Ainsi, Claes accédera à « une existence plus spirituelle et mystique, où il va s’ouvrir, littéralement, au monde, et passer à une dimension religieuse et sacrée de son existence », raconte Kawczak.

Littéralement, en effet, car Claes fera au Congo la rencontre marquante du Chinois Xi Xiao, bourreau et spécialiste de la découpe humaine, auquel le géomètre désirera ardemment s’abandonner, corps et âme. « Xi Xiao est le passeur entre les deux mondes, l’accoucheur d’âme, celui qui fait passer de l’horreur à l’extase. Il va prendre le Blanc malade et l’aimer inconditionnellement, en le transformant en fleur de chair, ce qui va lui permettre de sublimer la vie. C’est finalement l’amour qui transcende tout. »

Critique

On entre dans Ténèbre en croyant avoir affaire à une histoire sur la colonisation de l’Afrique par l’homme blanc européen, à un roman d’aventures exotique où un géomètre, Pierre Claes, mandaté par le Roi des Belges Léopold II, ira tracer la frontière nord du Congo. Mais Kawczak fait rapidement — et habilement — dévier le récit vers une plongée terrifiante dans un enfer colonial taché de sang, au cœur de la voracité sans limites de l’homme blanc, auquel son personnage principal oppose un sentiment de vide abyssal et une envie amoureuse de la mort qui le fera plonger tête première dans un délire christique et mystique exalté. L’Afrique — et sa rencontre avec Xi Xiao, à la fois bourreau et objet de désir — devient pour Claes la clé de voûte, ouvreuse de conscience cosmique, où l’abîme de la mort et le vertige de la vie ne font qu’un, dans une copulation aussi terrifiante que grandiose.

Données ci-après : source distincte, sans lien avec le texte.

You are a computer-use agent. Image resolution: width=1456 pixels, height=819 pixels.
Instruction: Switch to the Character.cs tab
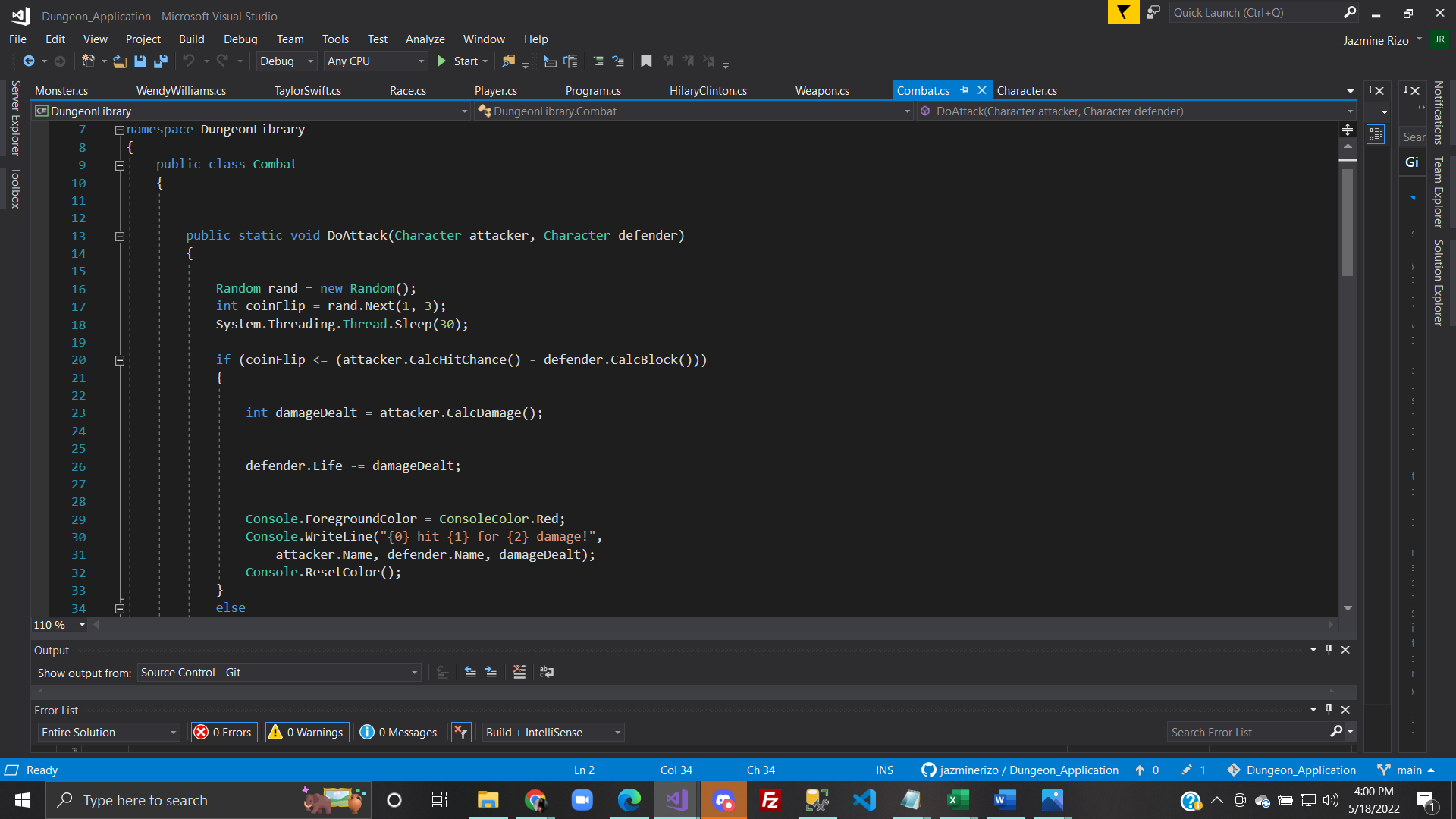coord(1027,91)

Nous transportant de l’Afrique à l’Europe, de personnage en personnage, tous lié par des connexions secrètes dans cette rocambolesque et sanguinaire aventure, l’auteur nous attrape dans son filet et, tel un papillon de nuit obnubilé par la lumière, nous happe dans ce récit halluciné et hallucinant aux ramifications infinies, qui étend ses tentacules jusqu’à embrasser l’univers entier. Vertigineux, terrifiant, érotique et ardemment violent, traversé de magie et de sorcellerie, Ténèbre est un livre qui nous dévoile un auteur à l’élan romanesque féroce, voire virtuose. Impossible de ne pas y succomber.

★★★★½

Ténèbre, de Paul Kawczak, La Peuplade, 320 pages.